Party conference season is upon us. It was the Lib Dems this week, with Labour and the Tories to follow. These carefully stage managed affairs will have one thing in common. You cannot believe a word they say.
As we approach a General Election year, the one thing we can be certain of is that politicians of all persuasions will be thinking of only one thing: votes. They will say just about anything to get you to put your cross next to their party on ballot day.
Democratic politics has been reduced to what amounts to a cynical process of manipulating you to believe that voting this way, or that, actually matters. It would matter if there were major differences between the parties. But we have now returned to a situation where those who declare, “There is no point in voting, they are all the same” appear to have a valid point.
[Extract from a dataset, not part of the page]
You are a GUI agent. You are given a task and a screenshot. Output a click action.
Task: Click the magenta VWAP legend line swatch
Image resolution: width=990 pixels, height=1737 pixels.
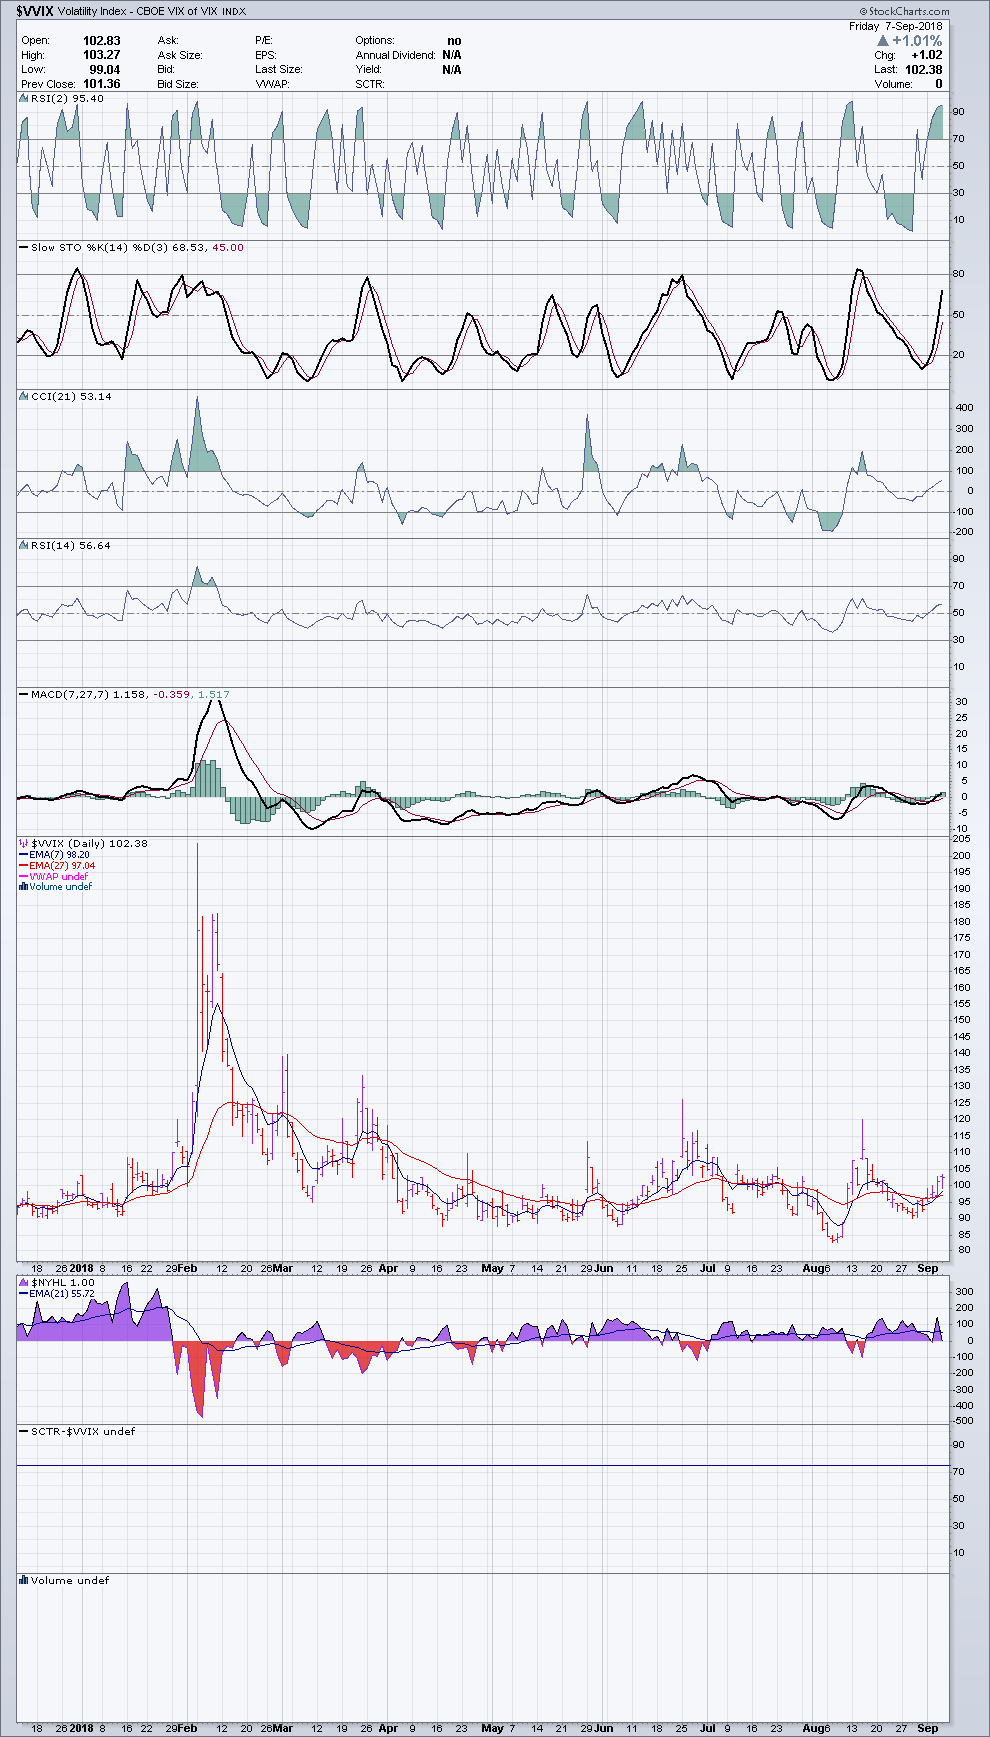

On the major challenges facing us: the cost of living crisis, the environment, the war in Ukraine, the refugee crisis, there is tissue paper between the major parties. In England and Wales you have a choice between an ex-banker millionaire hated by a good proportion of his own party and a man so lacking in charisma that, if he was replaced with a mollusc, the only difference would be that the mollusc would have more personality. How have we come to this?
How have we come to a situation where these people will tell blatant lies to win your trust and then do absolutely nothing to make your life better?
Surely politics should, at its core, be a way in which all of us can agree on the direction we want our country to go in? Surely it should be about pursuing policies that make the life of the average person, if not actually better, at least no worse? A General Election should be an opportunity to debate politics.
But politicians do not want to debate politics. Particularly with you. They no longer allow themselves to be put in positions where their lack of debating skills are shown up. Everything is stage managed for the cameras. Policies, such as they are, will be about how they cannot afford to make your life better.
It is cynical and, ultimately, it is pointless. A change of party will make so little difference because they do not control the real levers of change. If they were honest, politicians would admit that all their promises on the economy amount to nothing, because it is not something they control.
They are abandoning their commitment to future generations because, especially after Uxbridge, both parties are nervous about being too enthusiastic about green issues which, they think, are vote losers.
Politics will not change whilst we leave this corrupt, debased system based on cynicism in place. It has become obvious that it will not change without a radical transformation, both in the way we organise society and the way we think. Unfortunately, that change is not going to be on the agenda come General Election 2024.